I think we're mistaken if we don't think they understand this. Over the break, when hanging out with family members I got roped into watching a couple of episodes each of shows that I don't usually see, America's Next Top Model and Project Runway. What struck me, besides the direct, even brutal, quality of the criticism given, was that the young designers/models understood very well how the whole judgment of taste worked. They knew that the people judging them had expertise in the field they hoped to enter, and that the critiques were designed to open their eyes to standards that they (the aspiring models or designers) weren't aware existed. They knew that despite their "I've got to be me" individuality, they'd have to meet challenges and standards if they wanted to succeed. In short, they understood that they didn't know all the rules but could see the benefit of being taught what those rules were, because ultimately that knowledge would benefit them later as they progressed in their profession. That seems to me as good an explanation as any for what we'd like our students to understand about what we're doing, and what they're doing, when we meet in the classroom.

3 comments:

Anonymous said...

I find it's the middle class students who want to do the bottom up sort of thing, and study television rather than Shakespeare.

The working class ones say they have already had enough television and intellectual DIY, and they came to college to get some scholarship, please.

A said...

I'm in a different western country, so its hard to compare the class divide with the U.S. but there is a bit of bottom-up education going on here. An example might be the high school English exit exams including phone messages as a text for analysis.

But where you comment on the reality of people subscribing to an authoritative leader in a field - as in, we listen to our uni lecturer and what they promote because they know what they're on about - I think there is some validity in apply these skills developed in traditional lit analysis to popular culture, if only to create discerning consumers.

undine said...

That's interesting, cero. I've had a few reactions like that, along the lines of "we know there are classics, and we want to know about them" from students. Mine came from more traditionally middle-class students--more conservative, maybe?
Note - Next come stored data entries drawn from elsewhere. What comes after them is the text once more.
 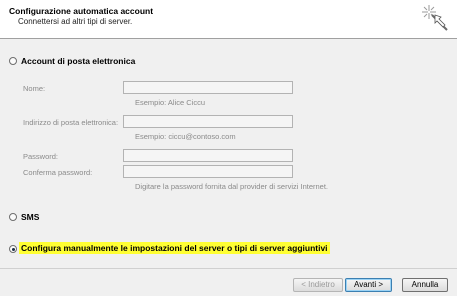 I want to click on magic-wand-icon, so click(x=435, y=18).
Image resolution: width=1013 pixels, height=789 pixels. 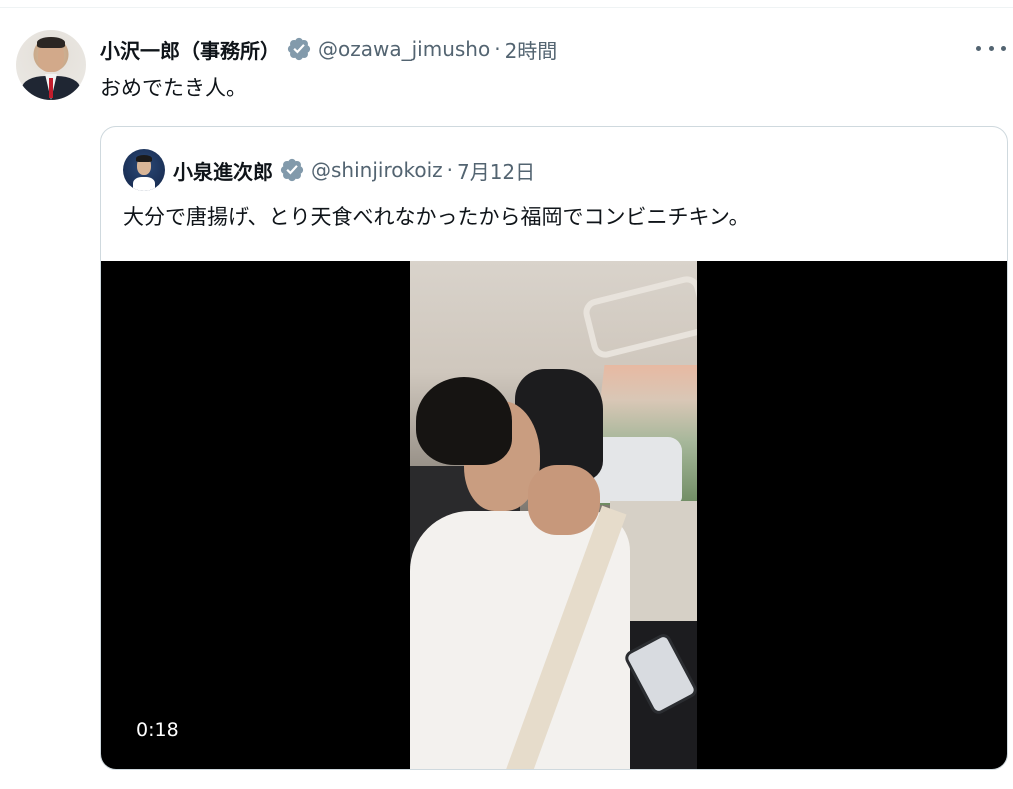 I want to click on quoted-tweet-text: 大分で唐揚げ、とり天食べれなかったから福岡でコンビニチキン。, so click(x=436, y=217).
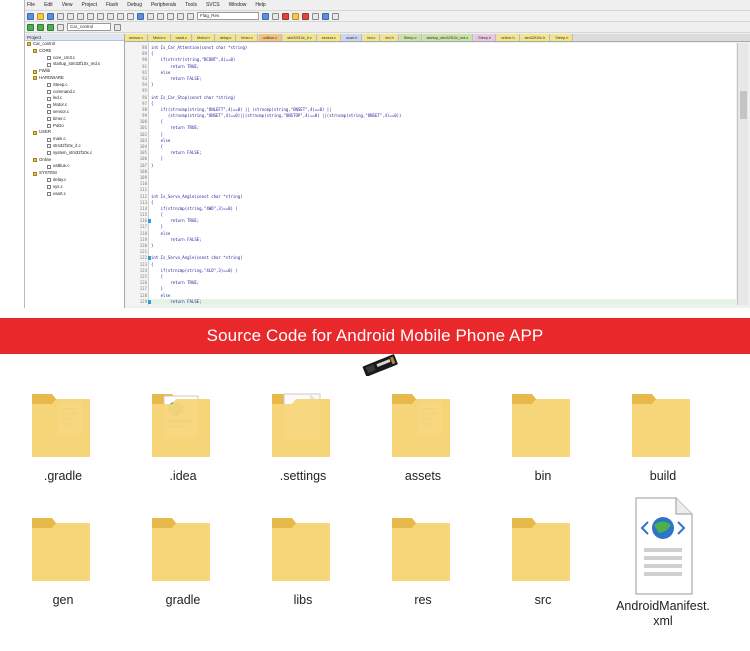 Image resolution: width=750 pixels, height=651 pixels. What do you see at coordinates (423, 556) in the screenshot?
I see `folder-item: res` at bounding box center [423, 556].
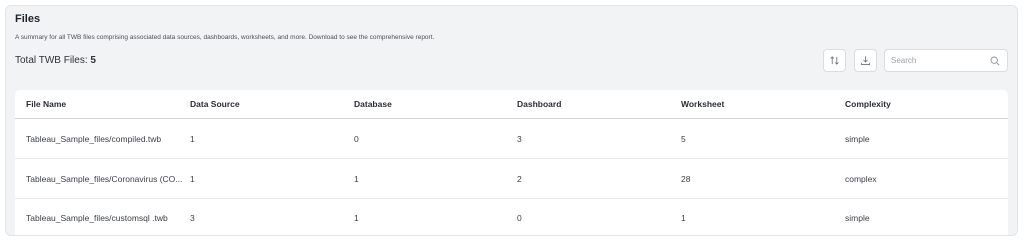 Image resolution: width=1024 pixels, height=241 pixels. I want to click on column-header-database: Database, so click(429, 104).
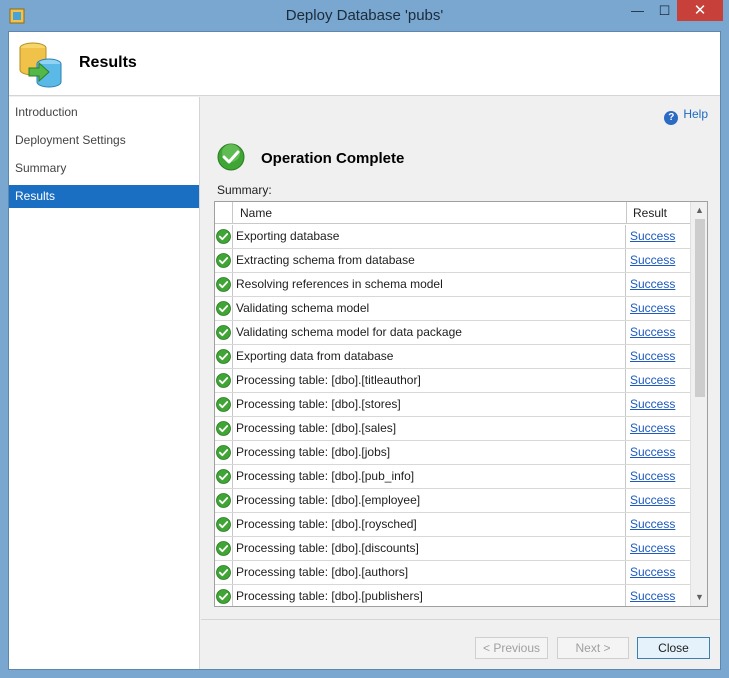 This screenshot has height=678, width=729. I want to click on maximize-button: ☐, so click(664, 10).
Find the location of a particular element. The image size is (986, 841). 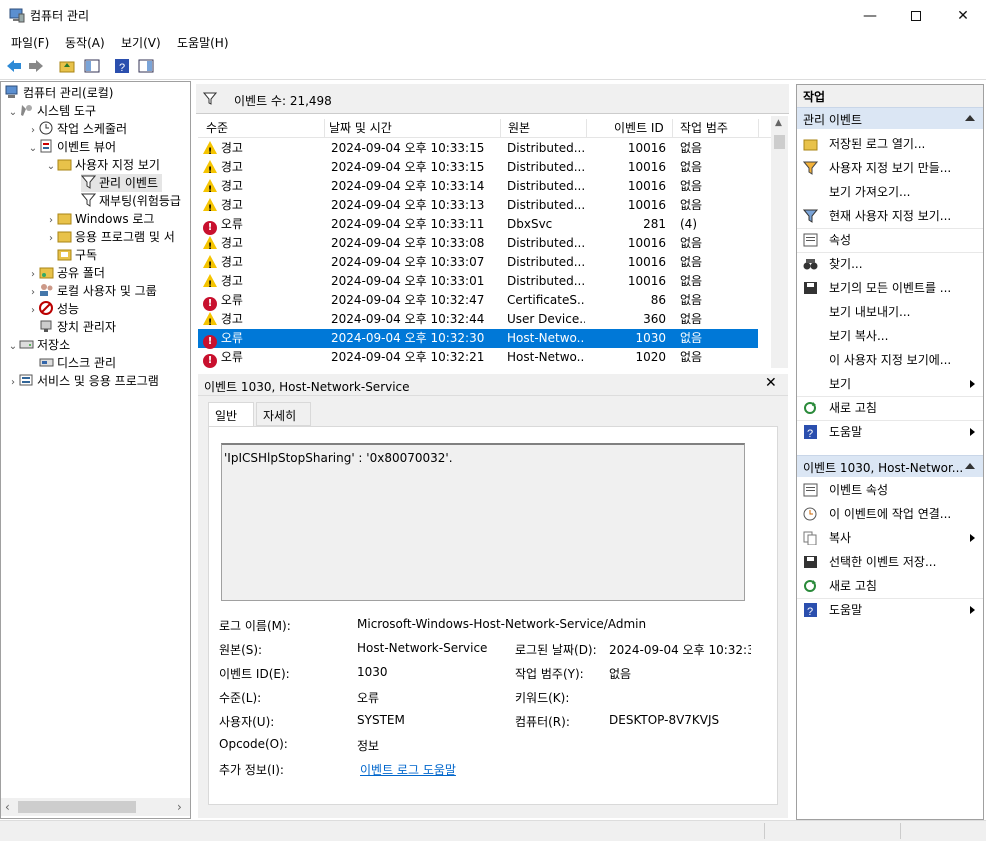

event-action-item-2: 복사 is located at coordinates (890, 538).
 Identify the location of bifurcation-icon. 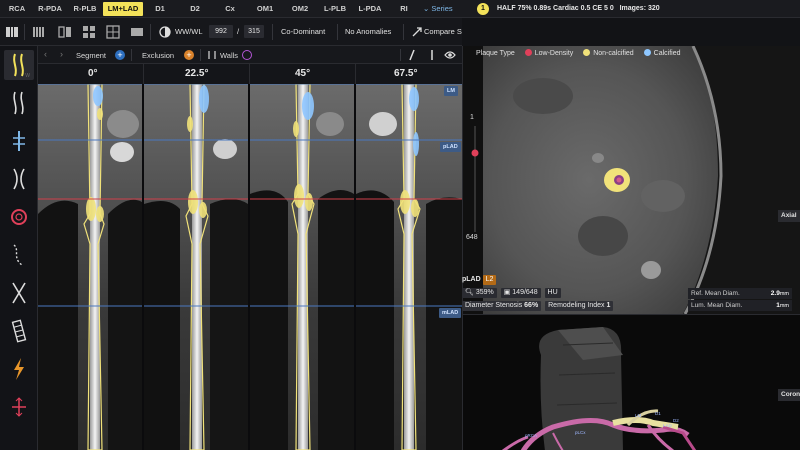
(19, 293).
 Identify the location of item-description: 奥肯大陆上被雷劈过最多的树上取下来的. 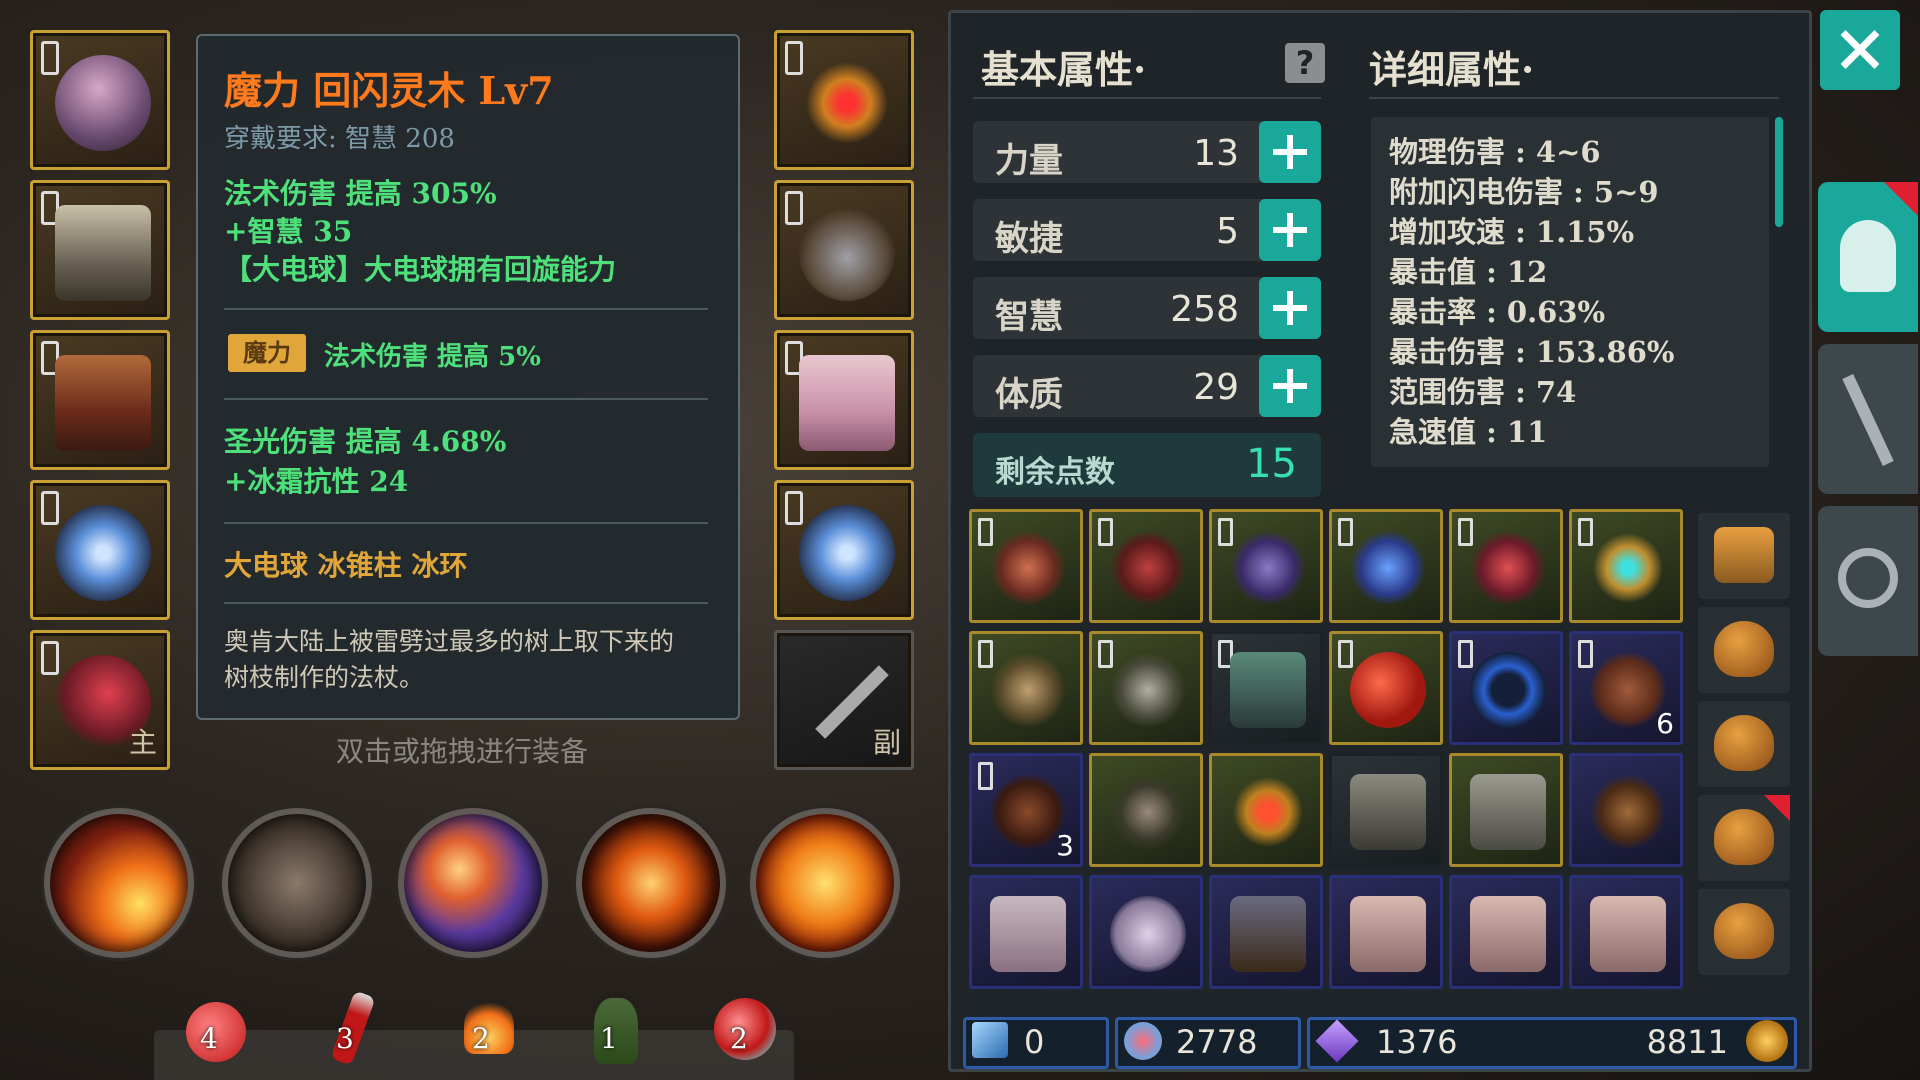
(450, 642).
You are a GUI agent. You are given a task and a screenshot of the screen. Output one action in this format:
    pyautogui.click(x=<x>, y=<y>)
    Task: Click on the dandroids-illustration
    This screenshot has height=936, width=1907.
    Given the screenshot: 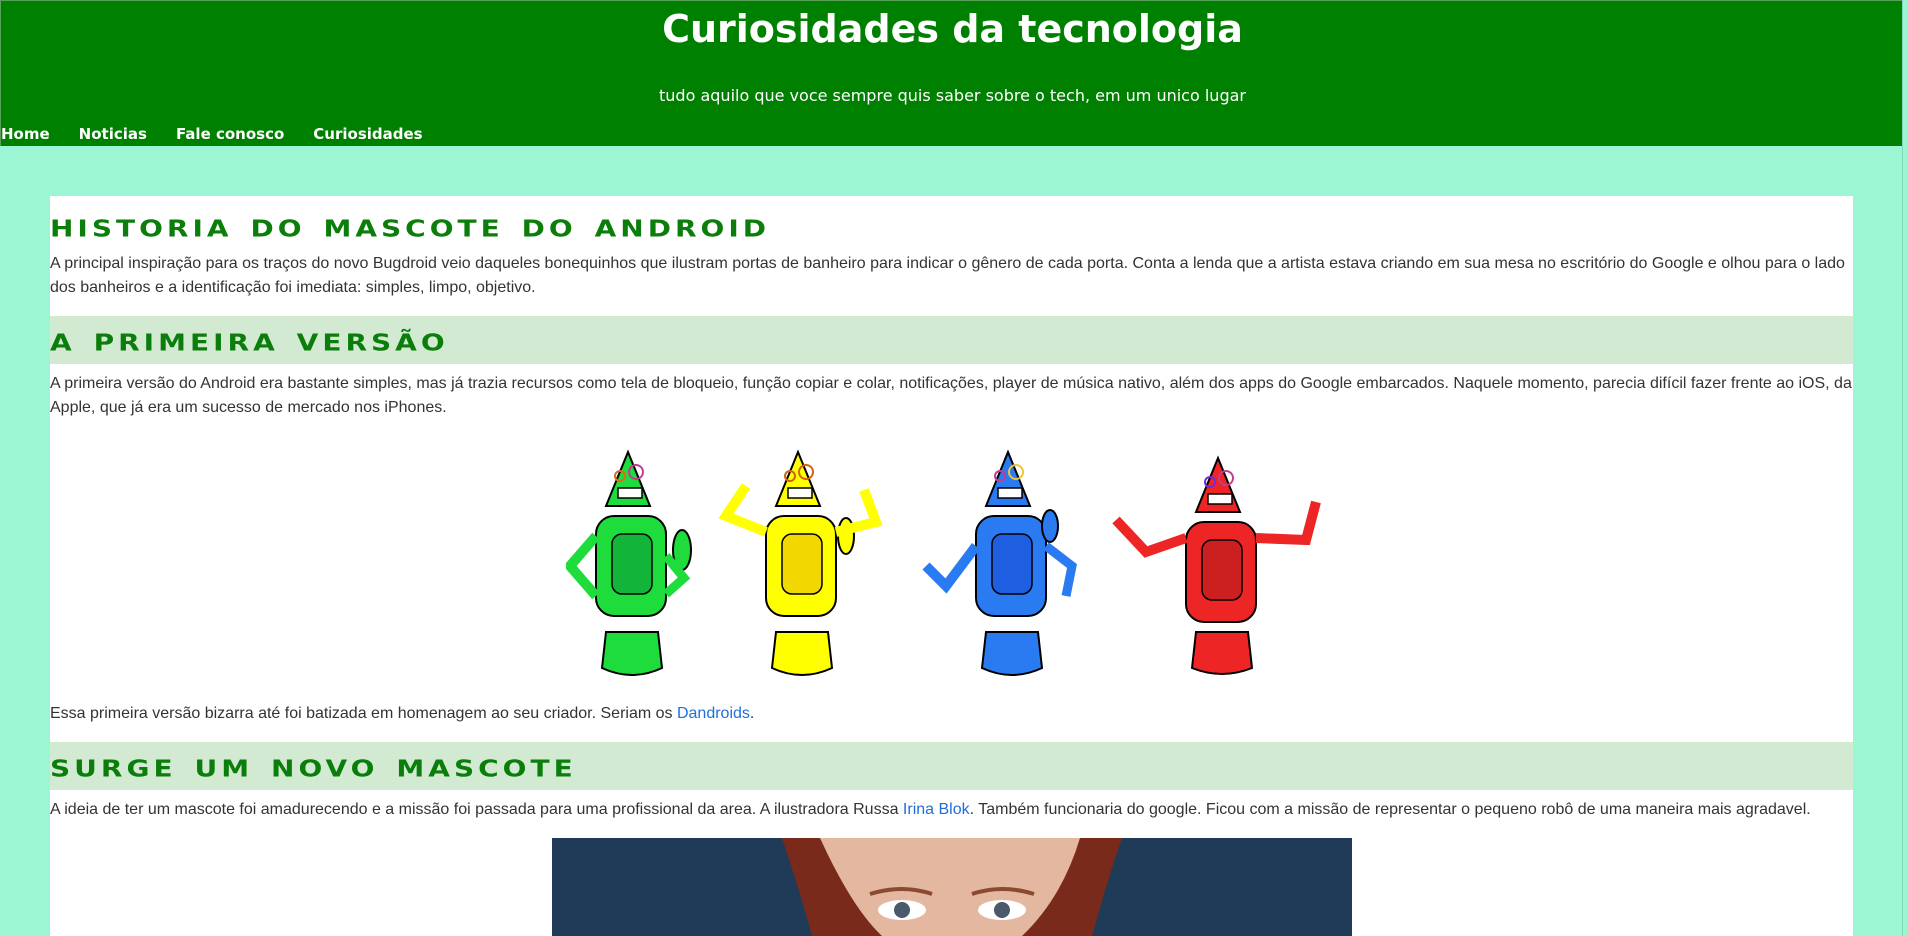 What is the action you would take?
    pyautogui.click(x=944, y=562)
alison, thanks for giving the perspective from a different country. I think a lot of pedagogical theory in the U.S. has worked toward deemphasizing the idea that university lecturers know what they're talking about and discourage lecturing. However, when the students fill out evals, they often say something like "I'd like to hear more lectures from the instructor instead of having group discussions." I think studying traditional lit analysis is, as you say, a good way to learn how to critique popular culture, and it's less fraught with problems, too, when students' fondness for some texts might get in the way of critical judgment. That's not as much of an issue when they're not as knowledgeable about/invested in a text, like a classic text.